#### Lesetext:
------------
Seine Bücher? Sind weltberühmt. Doch sein Leben ist ein Rätsel. War Joseph Roth, der Verfasser von „Radetzkymarsch“ oder „Hotel Savoy“, ein Monarchist oder Anarchist? Linker oder Trinker? Noch an seinem Grab soll darüber ein heftiger Streit ausgebrochen sein. Roth selbst nannte sich „Hotelpatriot“: ein ewig Reisender im Jahrhundert der Extreme – auf einer Flucht ohne Ende, immer weiter nach Westen. Geboren bei Lemberg in der heutigen Ukraine, zog es Roth über Wien und Berlin bis Paris, wo er kurz vor Ausbruch des Zweiten Weltkriegs vom Alkohol gezeichnet starb. Das Volkstheater Wien reist nun auf Roths Spuren in seine alte Heimat – in die kriegsgebeutelte Ukraine.
Der Wiener Hauptbahnhof an einem neblig-kalten Sonntag: Vor dem Nachtzug nach Kiew mit Halt in Lwiw, wie das ostgalizische Lemberg heute genannt wird, steht eine kleine Gruppe. Regisseur Jan-Christoph Gockel schaut, ob alle da sind: die Schauspieler vom Wiener Volkstheater, vom Nationaltheater Lwiw und Wolodymyr Kachmar, der unverzichtbare Übersetzer. Bereits die Zugfahrt birgt Risiken: Als das ukrainische Ensemble einige Tage zuvor mit dem Zug nach Wien fuhr, landete es an der ungarischen Grenze buchstäblich auf dem Abstellgleis – als Spielball innereuropäischer Machtkämpfe. Über 24 Stunden waren sie unterwegs für unter 600 Kilometer Luftlinie.
Die Gruppe verteilt sich in den holzverkleideten Schlafabteilen, die nostalgischen Charme aus Sowjetzeiten versprühen. Das ukrainische Zugpersonal, bei dem man Tee in Glashaltern bekommt, heizt die Waggons noch mit Kohle. Gockel streift mit seinem Kameramann durch die Gänge und Abteile. Gerade hat der energische 43-Jährige die Schaffnerin interviewt. Am Tag des Kriegsbeginns trat sie ihre Schicht an, die 30 Tage später endete. So groß war der Ansturm von Flüchtenden. Ein Schauspieler vom Volkstheater steckt seinen Kopf ins Abteil und erzählt begeistert von der englischen Warn-App vor Luftangriffen, die mit der Stimme von Luke Skywalker sagt: „May the force be with you.“ Klingt lustig, will man trotzdem nicht erleben.
Damit sich die Schauspieler auf der Reise besser kennenlernen, hat Gockel „gemischte Doppel“ gebildet. Stefan Suske und Stepan Hlova sind eines davon. Suske, seit zehn Jahren am Wiener Volkstheater, hat Nussschnaps mitgebracht. Und Bücher: Seine Ausgabe von Lutz Klevemanns „Lemberg: Die vergessene Mitte Europas“ ist voller Anstreichungen und Zettel. Der 67-Jährige hat sich sorgfältig vorbereitet, hat Martin Pollack über die verschwundene Welt Ostgaliziens, Philippe Sands’ „Rückkehr nach Lemberg“ und vieles mehr gelesen. Hlova, sein Gegenüber, ist ein Jahr jünger und seit 1978 im Ensemble des Marija-Sankowezka-Theaters Lwiw – ein Urgestein mit dem Ehrentitel „Volksschauspieler“. Sie stoßen an: auf Lwiw, auf Roth und auf die Reise.
------------
#### Aufgabenstellung:
Nennen Sie alle Buchtitel, die im Lesetext über Joseph Roth und die Theaterreise in die Ukraine vorkommen.
------------
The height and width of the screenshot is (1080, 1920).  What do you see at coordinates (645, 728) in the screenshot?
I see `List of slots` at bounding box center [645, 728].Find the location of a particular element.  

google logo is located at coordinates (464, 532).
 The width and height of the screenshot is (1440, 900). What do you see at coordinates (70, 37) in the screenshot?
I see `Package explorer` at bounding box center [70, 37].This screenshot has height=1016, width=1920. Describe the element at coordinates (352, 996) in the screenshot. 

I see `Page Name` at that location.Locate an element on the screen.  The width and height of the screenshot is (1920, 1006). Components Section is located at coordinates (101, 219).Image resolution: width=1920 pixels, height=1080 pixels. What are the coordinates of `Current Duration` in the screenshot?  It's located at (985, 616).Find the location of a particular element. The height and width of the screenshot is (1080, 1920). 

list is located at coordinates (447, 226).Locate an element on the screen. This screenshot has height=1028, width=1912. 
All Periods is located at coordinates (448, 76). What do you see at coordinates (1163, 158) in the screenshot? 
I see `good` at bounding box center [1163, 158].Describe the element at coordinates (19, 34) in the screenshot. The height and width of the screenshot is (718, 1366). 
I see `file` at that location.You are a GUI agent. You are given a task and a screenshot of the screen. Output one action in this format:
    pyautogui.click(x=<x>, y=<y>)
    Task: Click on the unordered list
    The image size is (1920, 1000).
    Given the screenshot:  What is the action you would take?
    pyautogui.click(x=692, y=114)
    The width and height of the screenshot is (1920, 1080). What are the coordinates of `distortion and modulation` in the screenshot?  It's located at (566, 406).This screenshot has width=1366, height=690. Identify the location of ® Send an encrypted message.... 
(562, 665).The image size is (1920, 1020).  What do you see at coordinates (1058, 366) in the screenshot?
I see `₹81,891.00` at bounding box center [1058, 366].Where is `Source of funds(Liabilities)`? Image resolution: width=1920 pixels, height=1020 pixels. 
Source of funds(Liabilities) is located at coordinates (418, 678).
------------
#### Gelöste Aufgabe:
„Radetzkymarsch“, „Hotel Savoy“, „Lemberg: Die vergessene Mitte Europas“ und „Rückkehr nach Lemberg“.